Dataset entries
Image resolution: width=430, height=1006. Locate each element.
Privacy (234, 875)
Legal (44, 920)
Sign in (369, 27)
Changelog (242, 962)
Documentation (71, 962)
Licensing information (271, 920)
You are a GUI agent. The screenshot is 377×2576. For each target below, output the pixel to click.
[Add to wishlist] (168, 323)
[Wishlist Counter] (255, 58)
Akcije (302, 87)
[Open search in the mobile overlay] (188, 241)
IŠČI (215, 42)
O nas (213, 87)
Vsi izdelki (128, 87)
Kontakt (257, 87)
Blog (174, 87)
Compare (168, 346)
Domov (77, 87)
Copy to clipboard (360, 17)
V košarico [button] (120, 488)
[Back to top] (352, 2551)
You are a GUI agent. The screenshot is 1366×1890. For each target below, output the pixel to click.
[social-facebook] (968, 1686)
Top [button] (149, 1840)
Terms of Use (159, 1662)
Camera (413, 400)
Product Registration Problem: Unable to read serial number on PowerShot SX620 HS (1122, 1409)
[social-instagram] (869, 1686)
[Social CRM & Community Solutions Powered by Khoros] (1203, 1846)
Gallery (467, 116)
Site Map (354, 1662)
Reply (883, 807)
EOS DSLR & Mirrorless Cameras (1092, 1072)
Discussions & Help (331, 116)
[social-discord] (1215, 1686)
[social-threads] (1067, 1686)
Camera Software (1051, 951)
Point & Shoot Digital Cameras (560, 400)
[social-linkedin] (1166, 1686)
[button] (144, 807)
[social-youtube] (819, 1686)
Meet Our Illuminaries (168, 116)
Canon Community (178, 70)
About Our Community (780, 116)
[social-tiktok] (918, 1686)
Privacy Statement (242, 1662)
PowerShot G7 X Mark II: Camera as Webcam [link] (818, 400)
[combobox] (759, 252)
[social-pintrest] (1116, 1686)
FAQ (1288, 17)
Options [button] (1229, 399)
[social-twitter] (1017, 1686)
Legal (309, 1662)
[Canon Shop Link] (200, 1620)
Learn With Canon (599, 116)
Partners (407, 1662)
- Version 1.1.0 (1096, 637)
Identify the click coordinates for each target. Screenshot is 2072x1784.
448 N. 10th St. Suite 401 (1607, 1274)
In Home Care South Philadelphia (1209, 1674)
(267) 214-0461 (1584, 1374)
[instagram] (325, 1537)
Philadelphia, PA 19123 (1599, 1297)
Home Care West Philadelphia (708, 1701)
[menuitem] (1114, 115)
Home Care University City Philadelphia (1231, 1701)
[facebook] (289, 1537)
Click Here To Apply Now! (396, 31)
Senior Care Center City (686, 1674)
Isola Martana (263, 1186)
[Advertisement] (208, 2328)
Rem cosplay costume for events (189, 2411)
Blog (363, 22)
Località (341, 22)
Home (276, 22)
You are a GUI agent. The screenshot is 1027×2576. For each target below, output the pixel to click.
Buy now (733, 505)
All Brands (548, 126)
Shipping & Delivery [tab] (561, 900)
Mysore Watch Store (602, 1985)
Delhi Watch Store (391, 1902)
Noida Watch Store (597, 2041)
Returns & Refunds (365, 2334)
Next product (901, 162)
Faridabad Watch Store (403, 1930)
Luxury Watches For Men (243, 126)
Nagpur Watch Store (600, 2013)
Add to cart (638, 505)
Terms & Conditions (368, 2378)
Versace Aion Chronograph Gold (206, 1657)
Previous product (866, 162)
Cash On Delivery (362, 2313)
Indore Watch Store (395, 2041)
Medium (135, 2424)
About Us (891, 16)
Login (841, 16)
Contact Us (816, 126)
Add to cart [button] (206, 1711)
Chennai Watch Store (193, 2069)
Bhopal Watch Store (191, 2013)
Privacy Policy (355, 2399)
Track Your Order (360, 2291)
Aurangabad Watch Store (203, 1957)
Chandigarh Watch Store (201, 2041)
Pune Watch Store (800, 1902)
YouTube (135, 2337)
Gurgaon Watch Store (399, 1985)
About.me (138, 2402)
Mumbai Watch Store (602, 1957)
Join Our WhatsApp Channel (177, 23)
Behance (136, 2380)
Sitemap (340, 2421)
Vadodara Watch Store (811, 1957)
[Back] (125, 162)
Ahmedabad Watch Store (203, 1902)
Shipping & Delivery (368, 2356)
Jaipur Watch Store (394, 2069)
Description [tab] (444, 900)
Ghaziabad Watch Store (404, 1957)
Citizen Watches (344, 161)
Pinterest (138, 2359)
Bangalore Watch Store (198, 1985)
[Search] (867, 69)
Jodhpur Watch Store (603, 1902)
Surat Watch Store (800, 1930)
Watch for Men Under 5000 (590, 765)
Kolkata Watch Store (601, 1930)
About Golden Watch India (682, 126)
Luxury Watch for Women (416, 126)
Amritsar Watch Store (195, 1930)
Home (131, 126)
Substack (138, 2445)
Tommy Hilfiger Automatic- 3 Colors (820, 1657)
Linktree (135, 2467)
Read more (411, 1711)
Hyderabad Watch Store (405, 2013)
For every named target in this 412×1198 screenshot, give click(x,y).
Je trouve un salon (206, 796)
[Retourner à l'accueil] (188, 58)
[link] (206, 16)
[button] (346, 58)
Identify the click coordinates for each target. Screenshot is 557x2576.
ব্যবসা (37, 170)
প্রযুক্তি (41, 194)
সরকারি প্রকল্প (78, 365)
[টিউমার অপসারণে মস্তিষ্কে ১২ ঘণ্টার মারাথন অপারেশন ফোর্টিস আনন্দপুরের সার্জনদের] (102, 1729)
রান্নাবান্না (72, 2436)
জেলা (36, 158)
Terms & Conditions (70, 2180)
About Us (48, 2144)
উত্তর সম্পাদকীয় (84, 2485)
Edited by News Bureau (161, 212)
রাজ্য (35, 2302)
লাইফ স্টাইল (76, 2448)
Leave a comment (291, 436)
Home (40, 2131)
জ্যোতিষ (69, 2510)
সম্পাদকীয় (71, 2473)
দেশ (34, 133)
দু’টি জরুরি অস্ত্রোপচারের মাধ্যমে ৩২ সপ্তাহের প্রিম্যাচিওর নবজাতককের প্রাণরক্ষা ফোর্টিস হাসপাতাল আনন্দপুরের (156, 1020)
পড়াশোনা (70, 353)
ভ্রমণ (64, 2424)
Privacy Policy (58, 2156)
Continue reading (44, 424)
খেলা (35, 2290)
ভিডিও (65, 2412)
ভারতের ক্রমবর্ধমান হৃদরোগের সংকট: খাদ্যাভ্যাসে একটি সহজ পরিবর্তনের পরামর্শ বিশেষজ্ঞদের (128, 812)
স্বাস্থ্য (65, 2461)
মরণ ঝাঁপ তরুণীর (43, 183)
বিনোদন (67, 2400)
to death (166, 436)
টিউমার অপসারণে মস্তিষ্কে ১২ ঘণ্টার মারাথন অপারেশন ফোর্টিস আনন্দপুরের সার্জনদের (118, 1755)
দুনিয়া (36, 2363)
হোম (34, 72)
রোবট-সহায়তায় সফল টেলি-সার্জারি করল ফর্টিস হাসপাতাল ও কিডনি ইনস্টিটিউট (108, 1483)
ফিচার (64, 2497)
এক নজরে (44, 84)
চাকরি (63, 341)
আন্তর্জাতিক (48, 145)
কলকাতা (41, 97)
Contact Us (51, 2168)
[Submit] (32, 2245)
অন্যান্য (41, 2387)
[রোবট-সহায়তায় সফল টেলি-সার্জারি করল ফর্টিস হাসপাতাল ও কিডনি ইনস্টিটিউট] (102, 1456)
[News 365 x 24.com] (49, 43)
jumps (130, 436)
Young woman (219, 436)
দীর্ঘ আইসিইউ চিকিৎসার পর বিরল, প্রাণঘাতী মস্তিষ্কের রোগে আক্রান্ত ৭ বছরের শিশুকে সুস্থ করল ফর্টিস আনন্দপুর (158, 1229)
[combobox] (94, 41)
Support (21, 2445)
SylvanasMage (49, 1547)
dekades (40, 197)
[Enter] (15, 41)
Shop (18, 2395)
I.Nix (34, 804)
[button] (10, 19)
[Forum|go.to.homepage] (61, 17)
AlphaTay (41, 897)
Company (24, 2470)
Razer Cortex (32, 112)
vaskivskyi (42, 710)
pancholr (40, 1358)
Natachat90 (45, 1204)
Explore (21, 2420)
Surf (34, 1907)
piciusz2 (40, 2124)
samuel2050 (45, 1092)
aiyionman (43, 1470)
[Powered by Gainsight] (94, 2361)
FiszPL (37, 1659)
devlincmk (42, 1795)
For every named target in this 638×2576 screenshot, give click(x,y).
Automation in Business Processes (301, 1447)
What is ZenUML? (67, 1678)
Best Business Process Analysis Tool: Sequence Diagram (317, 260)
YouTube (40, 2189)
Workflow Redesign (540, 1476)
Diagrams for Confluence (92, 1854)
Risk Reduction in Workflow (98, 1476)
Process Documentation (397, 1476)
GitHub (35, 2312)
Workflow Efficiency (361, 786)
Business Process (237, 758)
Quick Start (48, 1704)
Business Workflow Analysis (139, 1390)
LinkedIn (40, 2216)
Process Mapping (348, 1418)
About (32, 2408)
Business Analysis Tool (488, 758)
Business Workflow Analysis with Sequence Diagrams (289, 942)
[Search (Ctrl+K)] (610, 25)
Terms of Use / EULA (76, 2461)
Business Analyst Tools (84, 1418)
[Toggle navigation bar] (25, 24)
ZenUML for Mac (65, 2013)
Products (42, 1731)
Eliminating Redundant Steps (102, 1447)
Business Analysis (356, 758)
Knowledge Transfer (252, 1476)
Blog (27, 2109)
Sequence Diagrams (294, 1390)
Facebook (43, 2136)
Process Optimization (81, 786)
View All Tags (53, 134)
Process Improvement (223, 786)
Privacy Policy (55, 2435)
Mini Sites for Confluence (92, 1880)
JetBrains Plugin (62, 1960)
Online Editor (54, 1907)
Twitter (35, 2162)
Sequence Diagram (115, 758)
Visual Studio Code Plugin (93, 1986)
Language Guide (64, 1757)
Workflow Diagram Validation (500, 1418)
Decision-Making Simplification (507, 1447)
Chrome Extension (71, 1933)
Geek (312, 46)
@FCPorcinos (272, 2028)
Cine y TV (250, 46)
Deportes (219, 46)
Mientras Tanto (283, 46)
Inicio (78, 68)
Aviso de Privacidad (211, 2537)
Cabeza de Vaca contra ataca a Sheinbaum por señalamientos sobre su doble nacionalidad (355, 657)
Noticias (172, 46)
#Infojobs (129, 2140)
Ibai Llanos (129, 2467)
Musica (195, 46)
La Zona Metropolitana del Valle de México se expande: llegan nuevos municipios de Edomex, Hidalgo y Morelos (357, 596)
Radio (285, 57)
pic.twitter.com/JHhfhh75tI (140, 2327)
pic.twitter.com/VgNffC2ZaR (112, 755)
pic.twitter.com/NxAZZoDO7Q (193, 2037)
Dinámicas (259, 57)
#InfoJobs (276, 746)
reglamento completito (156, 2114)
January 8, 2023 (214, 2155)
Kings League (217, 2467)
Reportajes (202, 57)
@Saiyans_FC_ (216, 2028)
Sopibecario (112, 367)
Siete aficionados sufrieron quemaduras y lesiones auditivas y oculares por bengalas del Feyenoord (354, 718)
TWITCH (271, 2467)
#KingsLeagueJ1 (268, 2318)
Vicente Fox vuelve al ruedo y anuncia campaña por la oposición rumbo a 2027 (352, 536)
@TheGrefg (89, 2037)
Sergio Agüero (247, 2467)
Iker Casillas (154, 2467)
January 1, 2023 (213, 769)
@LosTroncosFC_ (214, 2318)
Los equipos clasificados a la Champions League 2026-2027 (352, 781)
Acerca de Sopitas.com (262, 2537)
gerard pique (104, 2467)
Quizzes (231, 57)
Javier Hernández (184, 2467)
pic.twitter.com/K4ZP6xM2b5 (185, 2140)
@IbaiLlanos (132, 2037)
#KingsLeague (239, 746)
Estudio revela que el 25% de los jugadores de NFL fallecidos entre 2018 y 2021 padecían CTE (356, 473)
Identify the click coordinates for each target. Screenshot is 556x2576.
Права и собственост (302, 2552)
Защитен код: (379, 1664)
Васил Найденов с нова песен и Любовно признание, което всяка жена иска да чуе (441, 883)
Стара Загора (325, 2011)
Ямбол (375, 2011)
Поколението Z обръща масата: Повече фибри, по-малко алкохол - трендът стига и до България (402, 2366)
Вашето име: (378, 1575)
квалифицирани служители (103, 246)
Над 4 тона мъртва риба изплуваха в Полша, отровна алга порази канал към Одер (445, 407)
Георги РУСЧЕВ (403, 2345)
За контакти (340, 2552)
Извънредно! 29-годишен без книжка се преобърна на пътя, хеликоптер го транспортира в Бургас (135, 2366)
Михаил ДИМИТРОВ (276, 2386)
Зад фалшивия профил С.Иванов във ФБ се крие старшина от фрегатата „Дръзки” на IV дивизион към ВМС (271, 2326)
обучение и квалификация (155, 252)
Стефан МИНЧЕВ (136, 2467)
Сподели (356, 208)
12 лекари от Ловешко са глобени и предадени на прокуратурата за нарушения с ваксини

Problem: From the line holding "Pinterest (138, 2359)" to the line holding "ভারতের ক্রমবর্ধমান হৃদরোগের", inclusive, restate each line above exactly as written.

Task output:
Pinterest (138, 2359)
Bangalore Watch Store (198, 1985)
[Search] (867, 69)
Jodhpur Watch Store (603, 1902)
Surat Watch Store (800, 1930)
Watch for Men Under 5000 (590, 765)
Kolkata Watch Store (601, 1930)
About Golden Watch India (682, 126)
Luxury Watch for Women (416, 126)
Amritsar Watch Store (195, 1930)
Home (131, 126)
Substack (138, 2445)
Tommy Hilfiger Automatic- 3 Colors (820, 1657)
Linktree (135, 2467)
Read more (411, 1711)
Hyderabad Watch Store (405, 2013)
For every named target in this 412×1198 screenshot, give click(x,y).
Je trouve un salon (206, 796)
[Retourner à l'accueil] (188, 58)
[link] (206, 16)
[button] (346, 58)
Identify the click coordinates for each target. Screenshot is 557x2576.
ব্যবসা (37, 170)
প্রযুক্তি (41, 194)
সরকারি প্রকল্প (78, 365)
[টিউমার অপসারণে মস্তিষ্কে ১২ ঘণ্টার মারাথন অপারেশন ফোর্টিস আনন্দপুরের সার্জনদের] (102, 1729)
রান্নাবান্না (72, 2436)
জেলা (36, 158)
Terms & Conditions (70, 2180)
About Us (48, 2144)
উত্তর সম্পাদকীয় (84, 2485)
Edited by News Bureau (161, 212)
রাজ্য (35, 2302)
লাইফ স্টাইল (76, 2448)
Leave a comment (291, 436)
Home (40, 2131)
জ্যোতিষ (69, 2510)
সম্পাদকীয় (71, 2473)
দেশ (34, 133)
দু’টি জরুরি অস্ত্রোপচারের মাধ্যমে ৩২ সপ্তাহের প্রিম্যাচিওর নবজাতককের প্রাণরক্ষা ফোর্টিস হাসপাতাল আনন্দপুরের (156, 1020)
পড়াশোনা (70, 353)
ভ্রমণ (64, 2424)
Privacy Policy (58, 2156)
Continue reading (44, 424)
খেলা (35, 2290)
ভিডিও (65, 2412)
ভারতের ক্রমবর্ধমান হৃদরোগের সংকট: খাদ্যাভ্যাসে একটি সহজ পরিবর্তনের পরামর্শ বিশেষজ্ঞদের (128, 812)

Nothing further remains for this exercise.